### Task to carry out
Could you set down all of the data again, exactly as it stands?

### Material for the task
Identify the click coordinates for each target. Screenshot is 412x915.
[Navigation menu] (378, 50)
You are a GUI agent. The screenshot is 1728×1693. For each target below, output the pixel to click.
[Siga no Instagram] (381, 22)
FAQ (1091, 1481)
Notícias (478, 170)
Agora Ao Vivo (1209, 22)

### The answer
Identify the click coordinates for each target. Screenshot is 412x915.
[Navigation menu] (378, 50)
You are a GUI agent. The screenshot is 1728×1693. For each target below, output the pixel to click.
[Siga no Instagram] (381, 22)
FAQ (1091, 1481)
Notícias (478, 170)
Agora Ao Vivo (1209, 22)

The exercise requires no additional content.